On-line version ISSN 2448-8445Print version ISSN 0065-1737


GONZALEZ-VALDIVIA, Noel A. et al. Diurnal bird assemblages along a disturbance gradient in a landscape in Southeast Mexico. Acta Zool. Mex [online]. 2012, vol.28, n.2, pp.237-269. ISSN 2448-8445.

In order to assess of a Mexican tropical landscape like birds shelter, in the 2008 we evaluated richness, abundance, distribution and foraging guilds of birds in eight landscape units, nested within two ecomosaics. Of 218 species identified, 207 were recorded during dry season and 119 in the rain season. Species composition differed between the two ecomosaics, (a) heterogeneous agriculture matrix and (b) rain forest remnant, and among their nested landscape units.
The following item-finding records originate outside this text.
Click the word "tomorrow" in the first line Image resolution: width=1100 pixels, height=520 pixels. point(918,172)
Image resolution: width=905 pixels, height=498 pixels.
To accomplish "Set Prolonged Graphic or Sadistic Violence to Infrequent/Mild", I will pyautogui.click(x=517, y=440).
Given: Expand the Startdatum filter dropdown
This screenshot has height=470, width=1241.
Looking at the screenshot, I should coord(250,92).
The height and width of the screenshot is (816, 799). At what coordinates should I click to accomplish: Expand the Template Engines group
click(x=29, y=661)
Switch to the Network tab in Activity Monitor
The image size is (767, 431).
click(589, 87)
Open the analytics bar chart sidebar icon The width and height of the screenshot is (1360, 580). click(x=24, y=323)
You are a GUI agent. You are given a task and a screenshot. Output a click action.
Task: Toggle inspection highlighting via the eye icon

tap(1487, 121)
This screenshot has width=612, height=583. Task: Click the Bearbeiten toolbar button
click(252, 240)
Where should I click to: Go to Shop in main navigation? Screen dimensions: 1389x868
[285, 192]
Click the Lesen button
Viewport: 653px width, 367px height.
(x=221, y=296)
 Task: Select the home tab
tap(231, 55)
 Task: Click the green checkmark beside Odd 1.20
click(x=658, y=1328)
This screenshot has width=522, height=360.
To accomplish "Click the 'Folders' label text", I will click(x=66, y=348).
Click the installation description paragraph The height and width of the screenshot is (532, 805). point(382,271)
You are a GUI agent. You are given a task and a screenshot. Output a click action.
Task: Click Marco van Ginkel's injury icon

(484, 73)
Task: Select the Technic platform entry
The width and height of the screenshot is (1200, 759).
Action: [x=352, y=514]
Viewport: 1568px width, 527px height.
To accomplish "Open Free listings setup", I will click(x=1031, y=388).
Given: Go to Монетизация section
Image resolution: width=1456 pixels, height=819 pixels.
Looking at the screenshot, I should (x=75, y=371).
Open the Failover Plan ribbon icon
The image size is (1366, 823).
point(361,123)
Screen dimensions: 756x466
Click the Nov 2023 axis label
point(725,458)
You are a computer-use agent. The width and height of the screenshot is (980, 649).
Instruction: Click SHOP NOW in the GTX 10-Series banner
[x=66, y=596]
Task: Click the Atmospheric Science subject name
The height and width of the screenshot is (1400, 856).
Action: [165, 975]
Shannon-Wiener index was similar (from 3.20 to 4.44) among landscape units, and mean species richness varied from 76 to 118 species, while avian communities were equally distributed (Pielou: 0.71 to 0.91). At the landscape scale, the two ecomosaics play complementary roles in maintaining high bird diversity, providing habitat for high value conservation species like Tinamus major, Crypturellus soui, Crax rubra, Amazona farinosa, Odonthophorus guttatus, Chondrohierax uncinatus, Platyrinchus cancrominus, Onycorhynchus coronatus and Manacus candei. Foraging guilds frequencies differ by landscape units. For example in pasturelands with spare trees, perch hunters and cattle-associated birds were abundant, while insectivores gleaning from soil, bark and foliage were common into the forest. Species like Lipaugus unirufus, Pipra mentalis and Shiffornis turdinus could be ecological indicators of conserved forest conditions while Sporophila americana, S. torqueola, Pitangus sulphuratus, Cyanocorax morio and Crotophaga sulcirostris favor disturbed native forest habitat. Current patterns of landscape management constitute a potential model of sustainable management for both agricultural production and bird conservation. However this management model is threatened by external and internal drivers of extensive cattle ranching, the abandonment of swidden systems and gradual extraction of wood from local forests.

Keywords : tropical forest; birds' diversity; landscape ecology; heterogeneity; foraging guilds.